The Mantaro Valley is populated by a string of quaint towns, many of which are home to some of the best artisans in Peru. These artisans produce the weavings, ceramics, jewelry, and other handicrafts that are sold in markets in Lima and Cusco. The artisans are often happy to show (and sell) visitors their goods.
The villagers in the Mantaro Valley seem unaffected by tourism—they tend to go about their lives as they have for hundreds of years, despite increasing numbers of foreigners. Traveling through the valley, you’re likely to see them out working the fields or strolling the streets of their town. Aside from being a major handicraft center, the Mantaro Valley is also one of the most productive agricultural areas of Peru. Barley, corn, potatoes, and quinoa are all grown here.

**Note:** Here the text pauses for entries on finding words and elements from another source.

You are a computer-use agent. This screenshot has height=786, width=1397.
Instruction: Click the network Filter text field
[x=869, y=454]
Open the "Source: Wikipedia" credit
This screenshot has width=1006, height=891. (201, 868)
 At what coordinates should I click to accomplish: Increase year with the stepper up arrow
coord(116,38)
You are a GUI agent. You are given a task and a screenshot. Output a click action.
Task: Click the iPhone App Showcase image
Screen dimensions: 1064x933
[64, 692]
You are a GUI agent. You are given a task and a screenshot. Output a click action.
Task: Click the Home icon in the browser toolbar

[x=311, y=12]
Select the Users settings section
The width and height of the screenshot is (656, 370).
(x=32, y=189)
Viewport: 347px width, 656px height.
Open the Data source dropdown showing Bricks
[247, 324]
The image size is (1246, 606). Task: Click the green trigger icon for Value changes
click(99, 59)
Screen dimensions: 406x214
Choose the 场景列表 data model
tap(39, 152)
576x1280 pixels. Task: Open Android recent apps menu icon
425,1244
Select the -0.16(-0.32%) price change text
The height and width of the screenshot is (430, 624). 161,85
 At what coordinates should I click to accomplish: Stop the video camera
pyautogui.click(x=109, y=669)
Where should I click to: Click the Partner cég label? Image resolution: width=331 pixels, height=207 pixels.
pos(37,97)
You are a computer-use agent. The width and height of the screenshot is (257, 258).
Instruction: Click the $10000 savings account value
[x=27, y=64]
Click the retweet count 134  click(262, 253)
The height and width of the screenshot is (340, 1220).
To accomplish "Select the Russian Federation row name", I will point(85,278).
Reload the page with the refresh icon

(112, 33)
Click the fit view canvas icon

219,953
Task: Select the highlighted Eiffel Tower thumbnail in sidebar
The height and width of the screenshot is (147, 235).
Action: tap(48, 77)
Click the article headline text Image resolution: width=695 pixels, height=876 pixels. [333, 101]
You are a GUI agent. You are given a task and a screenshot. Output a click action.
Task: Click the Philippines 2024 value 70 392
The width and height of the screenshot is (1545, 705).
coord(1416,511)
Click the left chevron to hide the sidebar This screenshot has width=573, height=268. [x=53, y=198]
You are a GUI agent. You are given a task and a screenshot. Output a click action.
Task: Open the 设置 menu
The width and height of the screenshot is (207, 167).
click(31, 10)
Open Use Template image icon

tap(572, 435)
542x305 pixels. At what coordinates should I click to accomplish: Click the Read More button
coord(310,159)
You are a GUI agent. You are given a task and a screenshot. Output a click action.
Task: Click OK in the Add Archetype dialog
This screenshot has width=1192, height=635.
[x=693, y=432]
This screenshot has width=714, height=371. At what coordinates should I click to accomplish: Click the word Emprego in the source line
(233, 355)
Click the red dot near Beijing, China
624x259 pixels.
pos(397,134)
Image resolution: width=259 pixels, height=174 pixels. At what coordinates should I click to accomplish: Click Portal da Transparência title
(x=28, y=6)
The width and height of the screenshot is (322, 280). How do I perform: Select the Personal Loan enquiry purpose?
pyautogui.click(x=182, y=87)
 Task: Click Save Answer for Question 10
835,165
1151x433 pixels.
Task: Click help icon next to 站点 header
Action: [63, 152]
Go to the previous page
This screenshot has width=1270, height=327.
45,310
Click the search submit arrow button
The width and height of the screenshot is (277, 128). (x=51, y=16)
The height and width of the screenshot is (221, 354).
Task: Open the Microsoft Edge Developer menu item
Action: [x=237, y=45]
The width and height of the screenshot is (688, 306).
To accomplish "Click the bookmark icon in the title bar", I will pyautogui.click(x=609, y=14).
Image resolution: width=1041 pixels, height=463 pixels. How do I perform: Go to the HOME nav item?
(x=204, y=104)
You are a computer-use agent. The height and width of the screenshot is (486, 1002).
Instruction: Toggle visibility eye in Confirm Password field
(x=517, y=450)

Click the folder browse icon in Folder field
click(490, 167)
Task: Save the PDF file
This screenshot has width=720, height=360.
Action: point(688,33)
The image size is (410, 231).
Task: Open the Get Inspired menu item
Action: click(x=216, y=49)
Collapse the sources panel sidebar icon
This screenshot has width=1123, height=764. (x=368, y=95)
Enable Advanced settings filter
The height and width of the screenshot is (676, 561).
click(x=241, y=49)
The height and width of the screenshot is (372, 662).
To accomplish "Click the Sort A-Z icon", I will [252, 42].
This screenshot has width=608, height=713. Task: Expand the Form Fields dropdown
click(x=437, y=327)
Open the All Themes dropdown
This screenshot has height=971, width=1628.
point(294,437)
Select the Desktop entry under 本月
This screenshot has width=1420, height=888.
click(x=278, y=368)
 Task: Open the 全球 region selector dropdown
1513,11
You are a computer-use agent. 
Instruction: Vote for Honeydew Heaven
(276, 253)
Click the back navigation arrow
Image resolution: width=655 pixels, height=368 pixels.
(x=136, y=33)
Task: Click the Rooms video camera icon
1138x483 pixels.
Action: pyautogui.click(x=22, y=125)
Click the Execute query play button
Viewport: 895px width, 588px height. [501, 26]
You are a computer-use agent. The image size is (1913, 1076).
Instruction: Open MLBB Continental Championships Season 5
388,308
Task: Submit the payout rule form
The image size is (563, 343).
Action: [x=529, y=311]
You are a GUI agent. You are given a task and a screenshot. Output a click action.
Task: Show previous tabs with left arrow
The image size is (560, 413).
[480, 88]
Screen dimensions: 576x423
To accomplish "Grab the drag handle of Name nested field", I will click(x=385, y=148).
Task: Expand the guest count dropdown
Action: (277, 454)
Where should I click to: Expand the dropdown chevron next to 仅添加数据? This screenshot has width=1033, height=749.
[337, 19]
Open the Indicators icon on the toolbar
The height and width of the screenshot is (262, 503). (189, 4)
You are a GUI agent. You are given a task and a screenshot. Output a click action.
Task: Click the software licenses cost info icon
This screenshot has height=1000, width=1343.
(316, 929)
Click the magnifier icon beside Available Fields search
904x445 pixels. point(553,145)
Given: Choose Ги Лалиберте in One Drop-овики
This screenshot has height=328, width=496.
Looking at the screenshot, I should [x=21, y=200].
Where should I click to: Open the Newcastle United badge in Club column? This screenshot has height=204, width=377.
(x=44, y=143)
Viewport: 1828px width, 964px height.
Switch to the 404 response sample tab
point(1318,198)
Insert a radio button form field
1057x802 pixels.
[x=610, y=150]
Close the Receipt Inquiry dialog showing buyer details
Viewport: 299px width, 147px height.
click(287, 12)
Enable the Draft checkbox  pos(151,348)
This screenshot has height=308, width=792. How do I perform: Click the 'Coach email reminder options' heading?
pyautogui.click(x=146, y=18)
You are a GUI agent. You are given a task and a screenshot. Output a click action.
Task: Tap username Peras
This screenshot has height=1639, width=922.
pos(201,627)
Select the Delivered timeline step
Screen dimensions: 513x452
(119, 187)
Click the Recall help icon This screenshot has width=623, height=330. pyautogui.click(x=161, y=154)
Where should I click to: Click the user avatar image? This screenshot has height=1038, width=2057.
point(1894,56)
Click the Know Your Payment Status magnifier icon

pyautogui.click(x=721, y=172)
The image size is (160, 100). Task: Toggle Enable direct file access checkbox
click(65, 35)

Huancayo was once the capital of the Huanca people, a group that predated the Inca and later warred with them. The Huanca eventually teamed up with the Spanish in the 16th century to fight the Inca. Several centuries later, during the Peruvian struggle for independence, the Spanish established a base at Huancayo and left their mark in the town’s houses and buildings—some still have brick courtyards and arched windows.
Huancayo has a few decent attractions. You can get a good view of the city from the Cerrito de la Libertad, and then go visit the eroded sandstone towers of Torre Torre. Travelers may also be interested in visiting Parque de la Identidad Huanca, a park with sculptures, plants, and stone walls. In the center of Huancayo is the church of La Merced, which is where Peru’s constitution was signed in 1839.
Huancayo’s Sunday market is one of the best in the valley. Tasty food, handicrafts, and more can be found here. The Mantaro Valley also hosts some of the country’s most fascinating festivals—if you happen to be around during one of them, be sure to check it out.